What evidence tells us about exercise benefits for patients with high blood pressure?
Here is what the evidence tells us about the benefits of exercise:
- Being physically active and having a good baseline physical fitness are associated with a decreased risk of high blood pressure.
- Regular exercise has been found to reduce resting blood pressure by 7/6mmHg.
- Reductions in BP due to exercise are more pronounced in people with high BP than those with normal blood pressure
- Aerobic exercise also reduces ambulatory BP i.e. blood pressure at any point of the day.
- Resistance exercises (exercise which involves the use of external weights or bodyweight) and static exercise (exercises which involve muscle contractions but no joint movement) have also been found to lower blood pressure.
What is the exercise prescription for high blood pressure patients?
As one is given a prescription for drugs for hypertension, similarly one should also follow a prescription of exercise. The exercise for hypertension has been explained in terms of the FITT principle (frequency, intensity, time, type)
How often? (Frequency)
Aerobic exercises should be done for 5-7 d/week. In addition, resistance exercise should be done 2-3 d/week and flexibility exercise for more than 3 d/week. Hypertensive patients should exercise more frequently than people with normal blood pressure as even a single exercise session has been shown to bring about a blood pressure reduction by 5-7 mmHg. This BP effect persists for around 24 hours.
How hard? (Intensity)
Patients with high blood pressure are recommended moderate-intensity exercise (11- 14 on a scale of 6(no exertion) to 20 (maximal exertion) or exercises which bring about evident changes in heart rate and blood pressure). If a person can do more vigorous-intensity exercise, it can be done (under supervision), as evidence states that the more vigorous the intensity, the greater is the resultant BP reduction.
How long? (duration)
In the case of moderate-intensity aerobic exercise, a continuous bout of 30-60 minutes/ day is recommended. You could also do intermitted bouts of 10 minutes each interspersed throughout the day. Recent research suggests that continuous bout or intermittent bouts have a similar blood pressure lowering effects.
Which exercises? (type)
- For aerobic exercise, performing rhythmic exercises that involve the use of large muscle groups like walking, swimming, cycling, etc.

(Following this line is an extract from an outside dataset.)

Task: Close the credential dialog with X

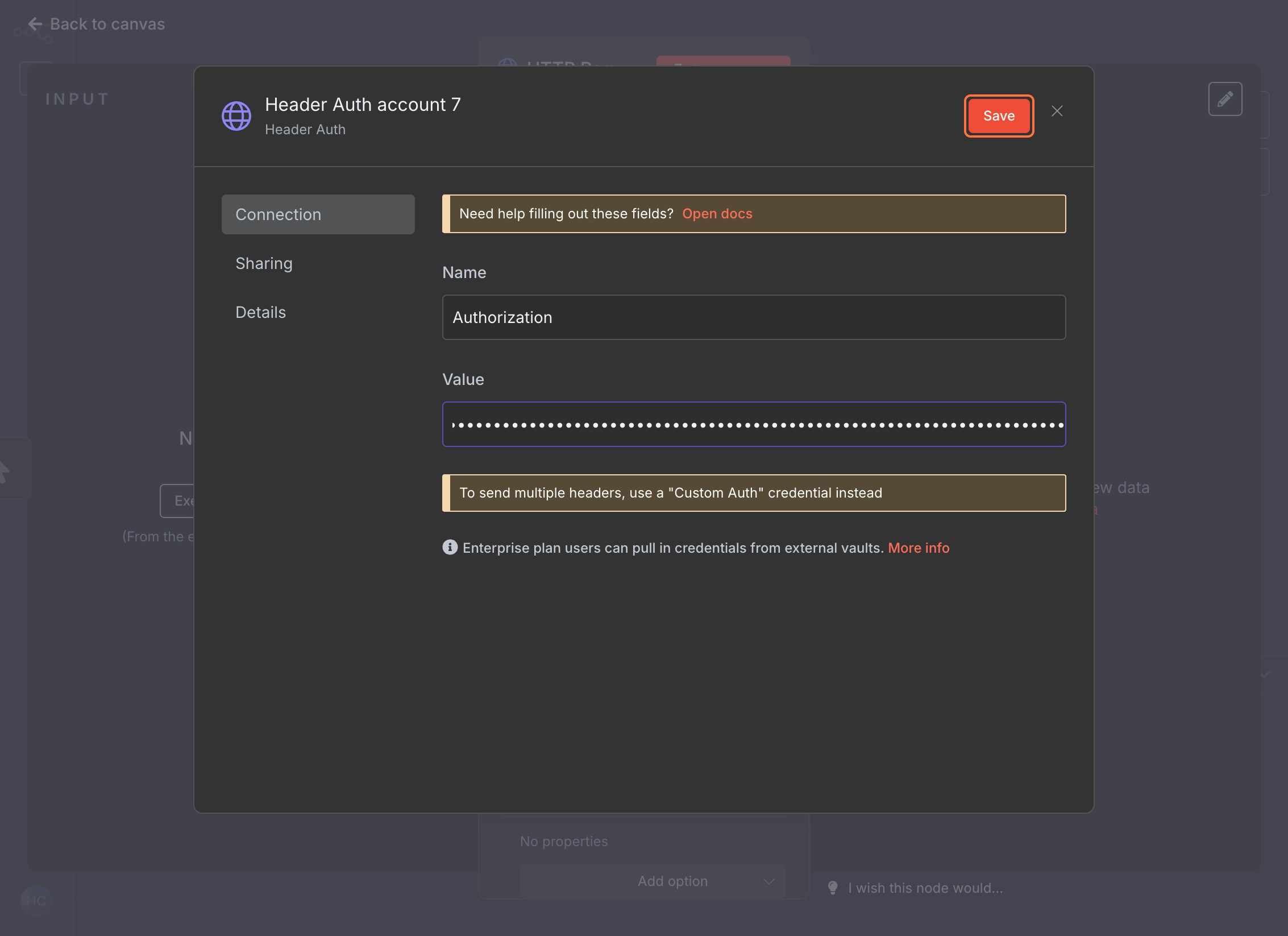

- Resistance training should include resistance exercise of large muscle groups (2-4 sets; each with 8-12 repetitions). These include- bench press, shoulder press, stair climbing, theraband exercises, etc
- Flexibility exercises, stretch each large muscle group for 10-30 seconds, and perform 2-4 repetitions for each.
Some pointers before starting an exercise regime
Though exercising is safe for most patients with hypertension but before starting an exercise program, one should undergo a pre-participation screening to see if they are fit to take up this exercise regime.
Once medical clearance is obtained, the patients are recommended to pace exercises gradually, especially if they have been previously sedentary.
Certain antihypertensive medications (diuretics and beta-blockers) may impair body temperature control and cause hypoglycemia during exercise. The doctors should teach about the signs of hypoglycemia, the importance of hydration, proper clothing
Sudden stopping of exercise is not recommended as it may precipitate abrupt lowering of blood pressure which may cause syncope. Certain medications like alpha-blockers and calcium channel blockers may aggravate this effect. Excess drop in BP is more common in the elderly.